The New York Mets have drafted prep outfielder Jarred Kelenic from Waukesha (Wis.) West High School with the sixth overall pick in the 2018 draft.
Kelenic was the only outfielder in the high school class to unanimously make the first team in Baseball America’s Preseason All-America vote, as decided on by major scouting directors. He is widely regarded as the top prep bat in the 2018 draft and had committed to play next season at Louisville.
Kelenic, 18, was born July 16, 1999 and is 6’1” and 196 pounds.
The last time the Mets had a pick in the Top 10 they selected outfielder Michael Conforto in 2014 from Oregon State.
Here’s what top evaluators had to say about the newest member of the Mets’ organization.

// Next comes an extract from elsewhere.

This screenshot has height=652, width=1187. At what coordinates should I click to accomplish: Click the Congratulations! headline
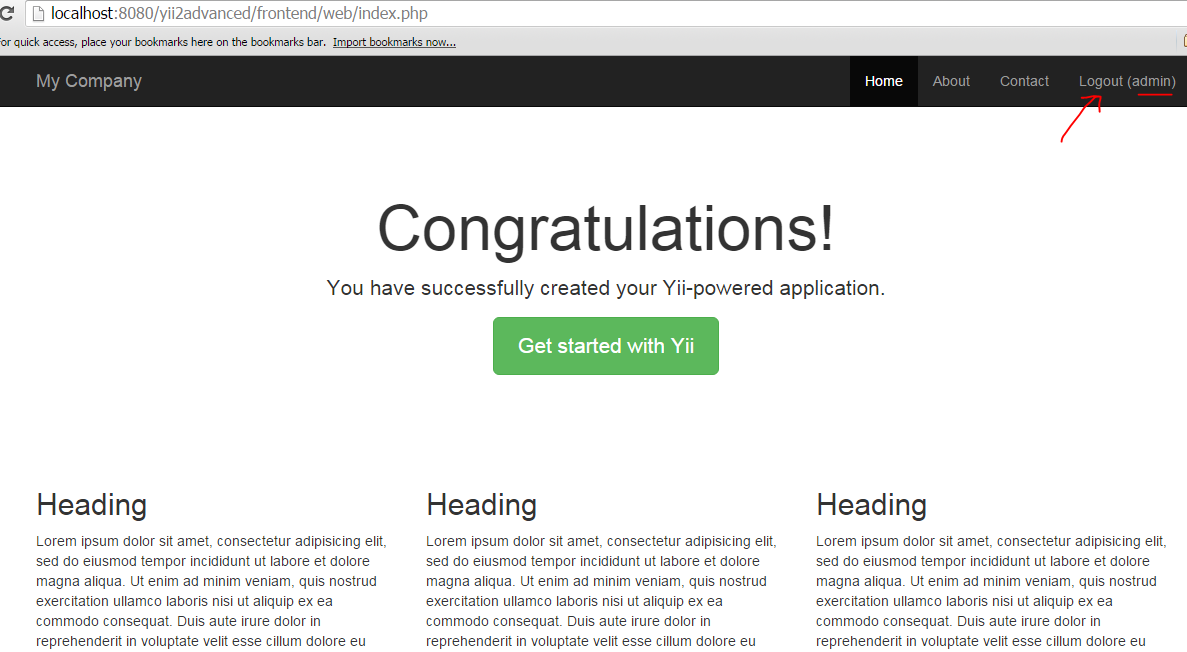[x=605, y=228]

Kelenic was the only outfielder in the high school class to unanimously make the first team in Baseball America’s Preseason All-America vote, as decided on by major scouting directors. Kelenic achieved that honor as one of the best hitters in the class with a balanced and powerful swing, a track record in the middle of USA Baseball’s 18U National Team lineup and a strong arm, as well as athleticism, above-average speed and impressive route running. One of the most intense players in the class, Kelenic has a fiery demeanor on the field that gives pause for some evaluators, while others who know him have no issues and see his passionate personality as a positive indicator. He lives and breathes baseball and is regularly in his dad’s training facilities in Waukesha, Wis., and also worked out in the same facility as Houston Texans’ defensive end J.J. Watt.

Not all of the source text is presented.